[Data extracts Boundary: Start]
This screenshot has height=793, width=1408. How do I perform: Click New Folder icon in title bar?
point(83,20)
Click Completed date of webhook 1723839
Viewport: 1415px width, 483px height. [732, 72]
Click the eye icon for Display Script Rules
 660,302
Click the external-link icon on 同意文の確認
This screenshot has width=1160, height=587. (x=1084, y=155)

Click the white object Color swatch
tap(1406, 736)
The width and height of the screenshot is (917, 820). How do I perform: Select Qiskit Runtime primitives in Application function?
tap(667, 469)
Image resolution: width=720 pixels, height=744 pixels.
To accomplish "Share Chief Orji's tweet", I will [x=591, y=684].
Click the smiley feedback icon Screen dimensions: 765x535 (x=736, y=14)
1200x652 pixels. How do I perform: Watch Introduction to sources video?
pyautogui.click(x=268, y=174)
[Data extracts Boundary: End]
_Goal of the exercise:_ The range runs from the line with "Click the smiley" to the last line of the entries above, both included. Restate it word for word.

_Response box:_
Click the smiley feedback icon Screen dimensions: 765x535 (x=736, y=14)
1200x652 pixels. How do I perform: Watch Introduction to sources video?
pyautogui.click(x=268, y=174)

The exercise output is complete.